> **TEXTO SELECIONADO**:
____________

Yan Boechat/Folhapress | ||
Yacoub Chattah (à esq.) e os irmãos Albert e Rachel Caméo fazem orações em sinagoga de Damasco |
Albert e Rachel Caméo não gostam de revelar a idade.
"É uma deselegância perguntar isso a uma mulher, você não sabia?", questiona ela, mostrando-se incomodada, enquanto anda lentamente pelas ruelas de pedras no bairro judeu da cidade antiga de Damasco.
O caminhar vagaroso, as mãos trêmulas de Albert e até a maquiagem pesada que Rachel usa na manhã de um sábado revelam que os dois irmãos já passaram dos 70.
Conhecem tudo e todos ali.
Cumprimentam os soldados que fazem a segurança nos incontáveis checkpoints, conversam com os comerciantes que acabaram de abrir os mercadinhos de secos e molhados tão tradicionais desta parte da cidade.
Já perto de um palacete judeu da época Otomana que foi transformado em hotel, cruzam com um homem que leva uma cabra e um cabrito.
"Esta é mais inteligente que um soldado do Daesh", diz o dono dos animais, em árabe, usando o acrônimo depreciativo para a facção terrorista Estado Islâmico e apontando a cabra.
Os três gargalham. O homem encerra a piada dizendo que batizou o cabrito com o nome de Abu Bakr al-Baghdadi, o líder do EI. Mais risos.
Albert e Rachel fazem parte de uma das comunidades judias mais antigas do mundo e que, ano a ano, está desaparecendo. Além deles, apenas outros 13 judeus ainda vivem em Damasco, uma cidade fundamental no desenvolvimento e na história da cultura judaica.

____________

> **DADOS FORNECIDOS**:
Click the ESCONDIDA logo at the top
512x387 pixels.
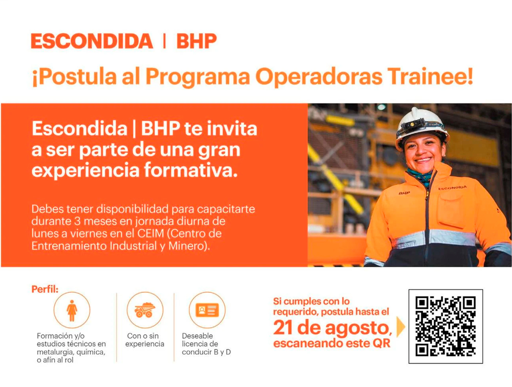92,41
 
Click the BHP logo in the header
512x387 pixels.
197,41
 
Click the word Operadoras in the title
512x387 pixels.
318,77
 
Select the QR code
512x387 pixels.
446,326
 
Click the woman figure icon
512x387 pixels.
72,310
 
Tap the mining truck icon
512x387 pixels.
145,310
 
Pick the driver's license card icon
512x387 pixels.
207,310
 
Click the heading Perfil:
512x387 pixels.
45,289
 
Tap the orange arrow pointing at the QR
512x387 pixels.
401,327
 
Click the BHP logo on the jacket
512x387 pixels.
404,193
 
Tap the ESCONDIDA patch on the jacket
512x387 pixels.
453,188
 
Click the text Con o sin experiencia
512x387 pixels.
145,339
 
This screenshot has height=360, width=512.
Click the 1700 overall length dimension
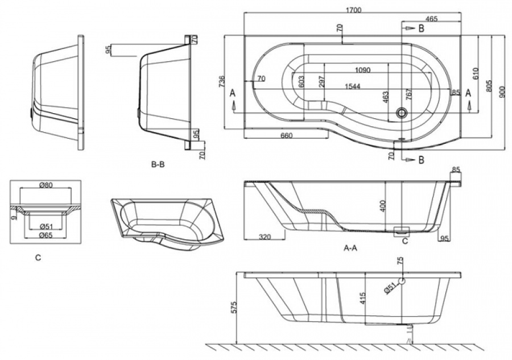click(x=353, y=10)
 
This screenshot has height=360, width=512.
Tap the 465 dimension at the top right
click(x=431, y=19)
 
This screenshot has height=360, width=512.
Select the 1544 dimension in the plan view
click(x=352, y=86)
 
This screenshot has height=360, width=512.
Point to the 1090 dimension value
click(x=362, y=70)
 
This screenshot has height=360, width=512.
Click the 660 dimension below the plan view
click(x=287, y=135)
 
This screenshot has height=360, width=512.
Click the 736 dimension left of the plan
click(x=222, y=82)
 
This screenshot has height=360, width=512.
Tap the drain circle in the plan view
click(x=401, y=113)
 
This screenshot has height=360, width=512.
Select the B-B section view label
click(x=158, y=165)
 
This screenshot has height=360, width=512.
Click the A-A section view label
click(x=350, y=248)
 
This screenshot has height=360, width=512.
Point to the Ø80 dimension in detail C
click(x=46, y=185)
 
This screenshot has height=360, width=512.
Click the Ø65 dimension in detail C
click(x=46, y=235)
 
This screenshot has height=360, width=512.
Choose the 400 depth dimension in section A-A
click(x=383, y=206)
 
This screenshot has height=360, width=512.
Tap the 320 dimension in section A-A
click(x=265, y=237)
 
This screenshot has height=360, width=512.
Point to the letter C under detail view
click(x=38, y=258)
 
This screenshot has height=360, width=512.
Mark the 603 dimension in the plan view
click(x=301, y=82)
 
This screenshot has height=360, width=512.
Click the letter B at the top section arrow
click(x=421, y=28)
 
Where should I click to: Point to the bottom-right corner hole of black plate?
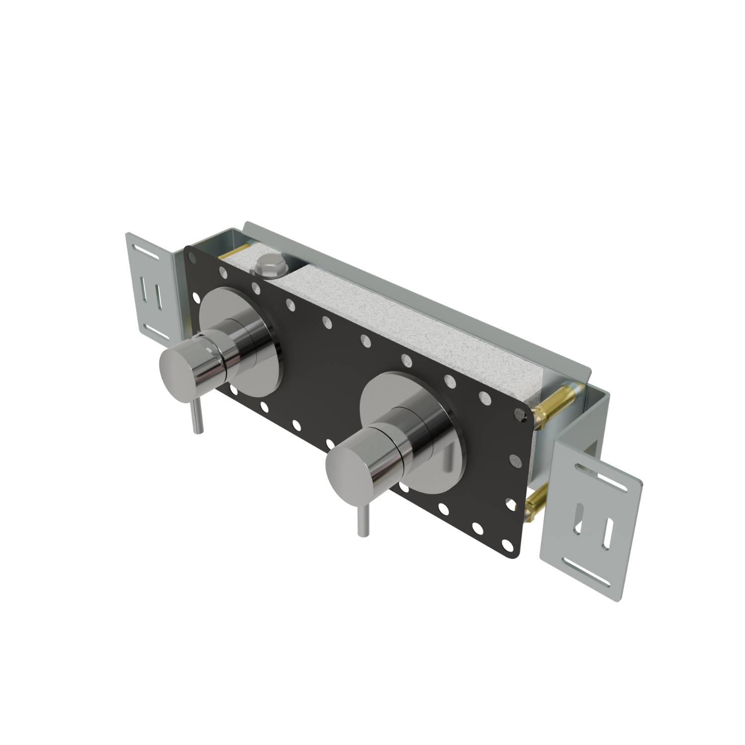(x=508, y=545)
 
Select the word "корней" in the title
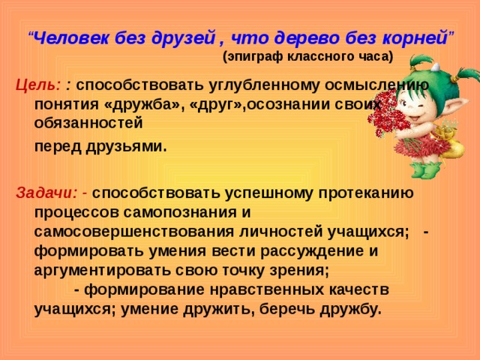point(415,39)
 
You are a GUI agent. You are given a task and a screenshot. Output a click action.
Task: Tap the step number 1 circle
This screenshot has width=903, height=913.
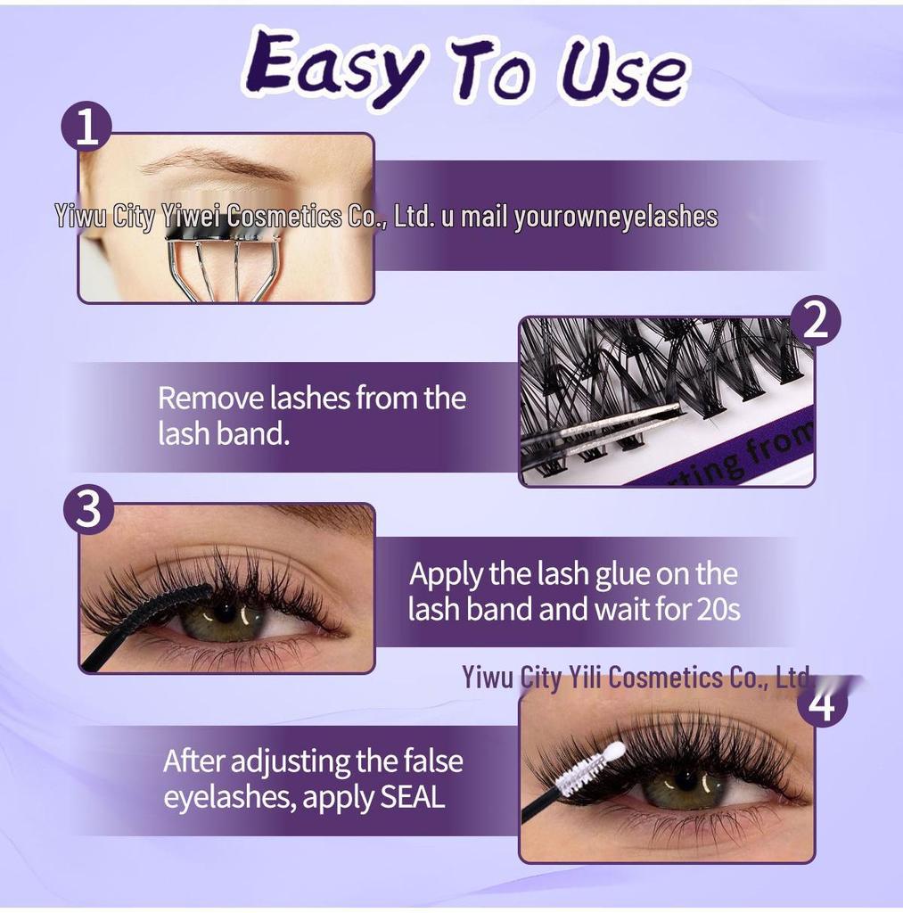(x=86, y=128)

____________

> **O QUE FAZER**:
1: Reproduza na íntegra o texto sobre os judeus de Damasco.
2: Expresse como tabela Markdown, com as colunas Nº e Linha, os registros que começam na linha com "Select the word" e seguem até o fim dos registros. Omita as linhas em branco e deixe as imagens de fora da resposta.

> **GABARITO**:
1:
Yan Boechat/Folhapress | ||
Yacoub Chattah (à esq.) e os irmãos Albert e Rachel Caméo fazem orações em sinagoga de Damasco |
Albert e Rachel Caméo não gostam de revelar a idade.
"É uma deselegância perguntar isso a uma mulher, você não sabia?", questiona ela, mostrando-se incomodada, enquanto anda lentamente pelas ruelas de pedras no bairro judeu da cidade antiga de Damasco.
O caminhar vagaroso, as mãos trêmulas de Albert e até a maquiagem pesada que Rachel usa na manhã de um sábado revelam que os dois irmãos já passaram dos 70.
Conhecem tudo e todos ali.
Cumprimentam os soldados que fazem a segurança nos incontáveis checkpoints, conversam com os comerciantes que acabaram de abrir os mercadinhos de secos e molhados tão tradicionais desta parte da cidade.
Já perto de um palacete judeu da época Otomana que foi transformado em hotel, cruzam com um homem que leva uma cabra e um cabrito.
"Esta é mais inteligente que um soldado do Daesh", diz o dono dos animais, em árabe, usando o acrônimo depreciativo para a facção terrorista Estado Islâmico e apontando a cabra.
Os três gargalham. O homem encerra a piada dizendo que batizou o cabrito com o nome de Abu Bakr al-Baghdadi, o líder do EI. Mais risos.
Albert e Rachel fazem parte de uma das comunidades judias mais antigas do mundo e que, ano a ano, está desaparecendo. Além deles, apenas outros 13 judeus ainda vivem em Damasco, uma cidade fundamental no desenvolvimento e na história da cultura judaica.

2:
| Nº | Linha |
|---|---|
| 1 | Select the word "корней" in the title |
| 2 | point(415,39) |
| 3 | You are a GUI agent. You are given a task and a screenshot. Output a click action. |
| 4 | Task: Tap the step number 1 circle |
| 5 | This screenshot has width=903, height=913. |
| 6 | (x=86, y=128) |